My niece has not, followed through, despite her words of 'love' and "thinking of you all the time" - big surprize. No surprize. I'm slightly disappointed that my writing didn't spark her interest, but not that much. Or maybe she took the invitation to read here as a brush off and never clicked the link, more's the pity. I really am willing to meet just about any reaching out with equivalent effort, from old friend or old genetic family, especially one in grief and loneliness. I just won't do all the work. Or even the majority. Not anymore. It never works anyway.
I tried one extra time for niece, she responded once, then silence. I have my answer.
So often, I have been the one to work harder at family relationships and friendships, contacting and organizing and inviting, and then got left out, taken for granted and ignored. Once I stopped trying so hard, nothing much changed really. I have had to learn to let others come to me, and trust that anyone I really want around will meet me at least half way. Chasing produces no friends.

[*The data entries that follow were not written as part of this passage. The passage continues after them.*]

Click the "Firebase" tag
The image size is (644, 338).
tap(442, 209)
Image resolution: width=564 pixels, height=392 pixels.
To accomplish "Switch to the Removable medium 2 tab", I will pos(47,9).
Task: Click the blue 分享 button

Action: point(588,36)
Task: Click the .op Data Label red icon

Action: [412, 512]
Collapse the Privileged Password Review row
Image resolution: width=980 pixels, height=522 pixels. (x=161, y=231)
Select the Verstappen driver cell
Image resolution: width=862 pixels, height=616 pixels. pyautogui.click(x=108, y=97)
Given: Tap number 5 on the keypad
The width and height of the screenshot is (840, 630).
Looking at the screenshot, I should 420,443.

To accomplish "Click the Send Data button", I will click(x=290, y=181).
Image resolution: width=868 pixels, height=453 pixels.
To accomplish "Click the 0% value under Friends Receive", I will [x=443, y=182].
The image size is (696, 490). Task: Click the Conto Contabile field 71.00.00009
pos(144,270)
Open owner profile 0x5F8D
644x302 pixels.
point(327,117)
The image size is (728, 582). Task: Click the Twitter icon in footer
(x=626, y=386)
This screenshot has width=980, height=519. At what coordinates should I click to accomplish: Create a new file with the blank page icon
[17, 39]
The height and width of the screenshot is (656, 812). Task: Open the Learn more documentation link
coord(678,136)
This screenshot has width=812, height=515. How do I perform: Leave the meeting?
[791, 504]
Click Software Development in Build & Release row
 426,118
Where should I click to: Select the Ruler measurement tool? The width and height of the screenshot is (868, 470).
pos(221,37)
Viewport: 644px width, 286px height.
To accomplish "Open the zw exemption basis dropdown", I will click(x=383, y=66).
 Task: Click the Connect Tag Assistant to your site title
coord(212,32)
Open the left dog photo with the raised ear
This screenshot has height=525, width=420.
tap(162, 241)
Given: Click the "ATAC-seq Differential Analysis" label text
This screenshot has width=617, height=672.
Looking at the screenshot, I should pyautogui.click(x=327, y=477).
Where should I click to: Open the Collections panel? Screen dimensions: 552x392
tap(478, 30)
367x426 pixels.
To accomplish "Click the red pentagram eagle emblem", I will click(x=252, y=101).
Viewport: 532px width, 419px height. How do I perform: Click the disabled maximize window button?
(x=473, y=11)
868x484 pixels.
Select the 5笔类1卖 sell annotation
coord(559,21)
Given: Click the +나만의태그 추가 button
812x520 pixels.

Went out to lunch, on inheritance money, with a dear friend. We don't get together that often, but every time is warm and intense and healing and wonderful. She drove, I got sake, she got bento, I got rolls, at the fusion/sushi/asian place she introduced me to, that Dylan and I have gone to several times. When I asked for sake, the waiter asked three questions I could answer, and what she brought was lovely.
"Cold or warm?"
Cold.
"Dry or sweet?"
Sweet.
"Filtered or unfiltered?"
Un-filtered.
Gosh it was lovely.
Dylan and I went there the first week after the fracture. I managed with one hand, and needed the pampering and nourishment. It's moderately priced, especially considering the quality of the food. The thin slices of ginger. The earl grey green tea.
Good ingredients well prepared are more nourishing than cheap stuff thrown together, and less is needed to feel full. Good friends in small amounts beats hoards of freeloaders everyday. Quality not quantity.
I used inheritance as a small and gentle act of revenge, my mother would have hated spending money on fancy food, or sake, she could feed* her whole family for a week on what I spent for one meal. (Although she would have known to leave a proper† tip, saw her go back and put cash under a plate when my father would have stiffed the waitress.)
I only work one day the week of Thanksgiving, my favorite adult holiday. That will help.
*Hamburgers and potatoes, canned corn and cookies.
†10%, but something anyway.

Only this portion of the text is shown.